The closer she got to the building, the older she felt. Even though it was summer, kids who seemed like they should still be in high school wandered around. She passed a group of girls who looked younger than Lucy, standing in a circle, all stabbing away at their cell phones with their thumbs and not talking.
She stopped in front of the building and texted Professor Patel. He was supposed to be in the library, working, while he waited to hear from her. She sensed that he was used to students coming late for meetings.

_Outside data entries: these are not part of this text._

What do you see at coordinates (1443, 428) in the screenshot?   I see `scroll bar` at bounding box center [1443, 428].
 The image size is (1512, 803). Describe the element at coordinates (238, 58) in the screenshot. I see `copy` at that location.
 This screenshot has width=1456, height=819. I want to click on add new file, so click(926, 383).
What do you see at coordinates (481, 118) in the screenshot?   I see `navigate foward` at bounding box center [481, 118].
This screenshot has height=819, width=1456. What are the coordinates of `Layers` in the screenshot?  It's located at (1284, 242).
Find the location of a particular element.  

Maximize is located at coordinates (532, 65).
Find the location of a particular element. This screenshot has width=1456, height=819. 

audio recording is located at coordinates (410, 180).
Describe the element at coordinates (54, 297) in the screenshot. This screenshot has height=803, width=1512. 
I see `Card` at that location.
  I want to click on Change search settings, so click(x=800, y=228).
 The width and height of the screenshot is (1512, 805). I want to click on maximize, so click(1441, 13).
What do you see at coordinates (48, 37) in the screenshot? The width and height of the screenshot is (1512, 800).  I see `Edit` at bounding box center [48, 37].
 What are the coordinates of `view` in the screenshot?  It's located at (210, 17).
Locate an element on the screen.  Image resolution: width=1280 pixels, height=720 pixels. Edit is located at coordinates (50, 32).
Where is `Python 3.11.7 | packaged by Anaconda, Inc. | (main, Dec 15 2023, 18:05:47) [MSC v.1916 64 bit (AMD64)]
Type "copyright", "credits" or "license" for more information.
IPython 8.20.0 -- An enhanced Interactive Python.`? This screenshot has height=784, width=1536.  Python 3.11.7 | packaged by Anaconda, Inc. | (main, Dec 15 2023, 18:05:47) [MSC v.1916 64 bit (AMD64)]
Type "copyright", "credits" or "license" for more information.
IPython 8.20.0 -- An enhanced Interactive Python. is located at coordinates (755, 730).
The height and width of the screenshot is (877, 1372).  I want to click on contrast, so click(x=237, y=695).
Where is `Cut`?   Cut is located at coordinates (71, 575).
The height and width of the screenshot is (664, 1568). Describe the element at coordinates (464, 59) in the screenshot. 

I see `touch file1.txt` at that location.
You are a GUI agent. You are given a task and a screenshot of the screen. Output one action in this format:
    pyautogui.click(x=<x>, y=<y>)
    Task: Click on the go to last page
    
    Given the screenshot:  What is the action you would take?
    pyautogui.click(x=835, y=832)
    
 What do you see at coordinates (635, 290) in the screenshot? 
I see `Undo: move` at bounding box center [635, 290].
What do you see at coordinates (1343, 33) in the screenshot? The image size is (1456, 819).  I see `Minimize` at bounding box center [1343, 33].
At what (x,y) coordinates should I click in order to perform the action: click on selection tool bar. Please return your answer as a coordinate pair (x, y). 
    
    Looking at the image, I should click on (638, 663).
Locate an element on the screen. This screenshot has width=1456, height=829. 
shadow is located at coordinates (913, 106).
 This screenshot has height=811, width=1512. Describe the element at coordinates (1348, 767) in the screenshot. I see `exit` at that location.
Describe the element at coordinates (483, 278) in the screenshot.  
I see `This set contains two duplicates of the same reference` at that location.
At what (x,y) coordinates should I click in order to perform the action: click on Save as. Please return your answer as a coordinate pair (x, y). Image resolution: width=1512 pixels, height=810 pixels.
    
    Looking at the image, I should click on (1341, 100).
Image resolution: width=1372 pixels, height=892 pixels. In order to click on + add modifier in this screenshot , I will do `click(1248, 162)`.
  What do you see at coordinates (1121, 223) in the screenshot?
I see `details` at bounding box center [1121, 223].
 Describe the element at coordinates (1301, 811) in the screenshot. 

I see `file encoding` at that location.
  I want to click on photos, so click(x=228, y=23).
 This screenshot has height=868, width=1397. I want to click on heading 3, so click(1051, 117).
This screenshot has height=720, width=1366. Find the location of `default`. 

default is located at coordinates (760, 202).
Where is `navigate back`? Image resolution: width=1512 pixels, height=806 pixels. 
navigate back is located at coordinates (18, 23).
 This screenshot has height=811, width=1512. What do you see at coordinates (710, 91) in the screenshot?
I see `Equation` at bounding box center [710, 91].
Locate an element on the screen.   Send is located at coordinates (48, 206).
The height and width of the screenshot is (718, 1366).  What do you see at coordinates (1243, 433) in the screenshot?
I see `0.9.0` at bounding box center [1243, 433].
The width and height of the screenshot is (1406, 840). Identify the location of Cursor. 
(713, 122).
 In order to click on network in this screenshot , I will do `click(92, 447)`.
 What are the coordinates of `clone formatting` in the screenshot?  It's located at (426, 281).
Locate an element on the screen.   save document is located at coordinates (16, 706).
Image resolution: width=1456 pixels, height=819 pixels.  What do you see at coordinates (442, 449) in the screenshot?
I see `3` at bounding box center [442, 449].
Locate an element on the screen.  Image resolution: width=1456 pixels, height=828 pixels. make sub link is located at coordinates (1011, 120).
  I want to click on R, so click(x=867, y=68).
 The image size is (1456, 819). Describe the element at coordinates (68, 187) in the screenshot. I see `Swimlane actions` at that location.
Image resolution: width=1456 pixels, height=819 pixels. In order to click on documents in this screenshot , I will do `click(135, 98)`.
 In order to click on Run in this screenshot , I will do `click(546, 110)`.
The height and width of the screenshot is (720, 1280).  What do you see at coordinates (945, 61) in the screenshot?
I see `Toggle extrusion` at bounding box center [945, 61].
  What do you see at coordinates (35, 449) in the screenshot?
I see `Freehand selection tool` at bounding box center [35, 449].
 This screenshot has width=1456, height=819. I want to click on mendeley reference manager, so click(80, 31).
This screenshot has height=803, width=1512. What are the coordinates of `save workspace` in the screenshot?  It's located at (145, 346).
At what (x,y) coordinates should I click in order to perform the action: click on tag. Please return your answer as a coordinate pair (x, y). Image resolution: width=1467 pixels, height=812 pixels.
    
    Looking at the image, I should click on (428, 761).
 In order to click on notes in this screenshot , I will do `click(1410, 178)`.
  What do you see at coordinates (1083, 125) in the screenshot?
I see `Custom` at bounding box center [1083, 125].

But he appeared immediately, walking quickly toward her across the grass.
“Professor Patel?” she asked. “I’m Vivian Torres, we met at Mr. Tesla’s funeral and spoke on the phone.”
“Of course you are.” He led her into the building, down a hall, and into an empty classroom. Rows of desks faced a chalkboard and table at the front of the room. It reminded Vivian of high school.
He pulled one desk to face another and gestured to it. “We can talk here.”
She sat across from him, although she preferred standing. “Professor Patel, I know this is an unusual circumstance.”
His dark eyes narrowed. “It most certainly is. Two colleagues dead within such a short time. Nothing suspicious, of course, but still unexpected.”
“Two?”
“Professor Egger, of course. You met him at the funeral. Bald man, with a beard.”
And a yellow bow tie. That explained why she hadn’t been able to reach him, and it made things a lot more worrisome. “Professor Egger is dead?”
“Overdose, rumor has it. Last night. Found this morning by his cleaning woman.”
“Why do they think it was an overdose?”
“He had a heavy load to carry since his wife died. He never got over it, you see.” Patel’s voice quivered slightly.
“Do
you
think he overdosed?”
“That is a matter for the police.” Professor Patel tilted his head to the side. “I thought that might be why you wanted to meet this morning, but it’s not.”
“Was he the type of person who would overdose?”
“The type of person who was taking sleeping pills? Yes. The type of person who also drank more than he should sometimes? Yes. The type of person who was also depressed and at risk? Yes.” He patted the top of his desk with one finger. “That does not mean that he intended to die.”